Belum cukup melalui regulasi tersebut, pengawasan perilaku digital warganet Indonesia dilakukan melalui instansi kepolisian. Polri meluncurkan program virtual police untuk mengawasi perilaku berkomunikasi digital warganet yang menghina suku, agama, ras dan adat (SARA) (https://nasional.kompas.com/read/2021/03/17/14414171/mengenal-virtual-police-definisi-dasar-hukum-hingga-polemiknya?page=all).

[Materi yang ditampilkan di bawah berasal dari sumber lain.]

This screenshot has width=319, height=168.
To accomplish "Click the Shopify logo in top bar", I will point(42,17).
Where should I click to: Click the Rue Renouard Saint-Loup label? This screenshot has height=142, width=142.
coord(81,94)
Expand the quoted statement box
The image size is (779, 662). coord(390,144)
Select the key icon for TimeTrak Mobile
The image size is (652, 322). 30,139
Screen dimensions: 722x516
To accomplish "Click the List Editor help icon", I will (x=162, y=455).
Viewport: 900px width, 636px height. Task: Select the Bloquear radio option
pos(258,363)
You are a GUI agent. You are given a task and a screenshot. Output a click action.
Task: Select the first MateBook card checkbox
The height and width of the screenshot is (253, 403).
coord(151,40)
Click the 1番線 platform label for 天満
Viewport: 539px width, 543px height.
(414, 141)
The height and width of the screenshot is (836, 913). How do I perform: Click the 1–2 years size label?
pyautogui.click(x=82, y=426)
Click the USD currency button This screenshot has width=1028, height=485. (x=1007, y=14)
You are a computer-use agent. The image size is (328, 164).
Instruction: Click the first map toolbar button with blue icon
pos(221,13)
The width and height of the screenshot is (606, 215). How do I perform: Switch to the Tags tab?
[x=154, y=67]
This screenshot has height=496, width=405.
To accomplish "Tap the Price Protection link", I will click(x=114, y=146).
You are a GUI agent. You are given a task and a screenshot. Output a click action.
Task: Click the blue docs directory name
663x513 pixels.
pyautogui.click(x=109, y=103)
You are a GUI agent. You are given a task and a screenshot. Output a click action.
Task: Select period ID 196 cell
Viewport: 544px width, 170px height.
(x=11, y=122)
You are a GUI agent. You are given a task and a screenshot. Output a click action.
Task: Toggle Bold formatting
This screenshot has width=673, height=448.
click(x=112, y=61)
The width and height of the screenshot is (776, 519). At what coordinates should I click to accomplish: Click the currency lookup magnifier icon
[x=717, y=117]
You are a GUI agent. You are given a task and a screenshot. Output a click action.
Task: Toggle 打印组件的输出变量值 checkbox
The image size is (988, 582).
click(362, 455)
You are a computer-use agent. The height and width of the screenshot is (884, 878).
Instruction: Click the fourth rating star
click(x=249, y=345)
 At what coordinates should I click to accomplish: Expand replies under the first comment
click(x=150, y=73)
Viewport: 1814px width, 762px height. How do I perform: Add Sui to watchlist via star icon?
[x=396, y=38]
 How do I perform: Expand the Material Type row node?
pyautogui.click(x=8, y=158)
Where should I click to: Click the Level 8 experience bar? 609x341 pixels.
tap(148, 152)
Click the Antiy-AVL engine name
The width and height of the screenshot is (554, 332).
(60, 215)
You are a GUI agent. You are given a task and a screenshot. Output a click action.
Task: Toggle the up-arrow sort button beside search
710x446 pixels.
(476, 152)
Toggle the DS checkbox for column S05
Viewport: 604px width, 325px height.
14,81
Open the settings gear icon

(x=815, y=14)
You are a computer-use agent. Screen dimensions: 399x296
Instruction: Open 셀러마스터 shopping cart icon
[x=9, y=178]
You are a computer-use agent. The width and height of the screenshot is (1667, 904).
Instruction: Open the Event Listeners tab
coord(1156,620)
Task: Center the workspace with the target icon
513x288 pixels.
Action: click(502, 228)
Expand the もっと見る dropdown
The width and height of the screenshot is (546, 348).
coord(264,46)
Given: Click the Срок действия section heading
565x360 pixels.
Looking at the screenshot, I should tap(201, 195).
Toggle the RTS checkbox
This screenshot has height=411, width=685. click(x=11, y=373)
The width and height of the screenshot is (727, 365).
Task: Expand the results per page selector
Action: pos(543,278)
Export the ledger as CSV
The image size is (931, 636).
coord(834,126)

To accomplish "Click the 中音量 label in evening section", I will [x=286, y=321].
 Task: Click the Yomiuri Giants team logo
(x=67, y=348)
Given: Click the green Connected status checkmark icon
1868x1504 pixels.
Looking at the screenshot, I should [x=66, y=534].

Regulasi dan kebijakan yang berpotensi mengekang kebebasan pers dan berpendapat di muka umum itu tetap harus ditinjauulang. Hal-hal itu membuat warganet enggan beropini dan mengkritik pemerintah secara terbuka di ruang-ruang online karena pertimbangan potensi dampak pada dirinya sendiri. Tidak ayal, media mural pun digunakan meski akhirnya dihapus (https://www.bbc.com/indonesia/indonesia-58220409).

Untuk sekarang ini, selama warganet beropini secara sehat dan beretika, warganet tidak perlu mengkuatirkan kriminalisasi tersebut sebab pada dasarnya konstitusi negara Indonesia menjamin kebebasan berpendapat itu. Apalagi Presiden Joko Widodo kembali menegaskan pemerintah membutuhkan kritik dari warganya (https://nasional.kompas.com/read/2021/08/16/10124721/jokowi-saya-menyadari-banyak-kritik-kepada-pemerintah).

Jadi, mari kita tetap beropini dengan bijak, yaitu tanpa menciptakan misinformasi, maupun berpotensi merundung, menghina, membenci, dan melecehkan pihak lain.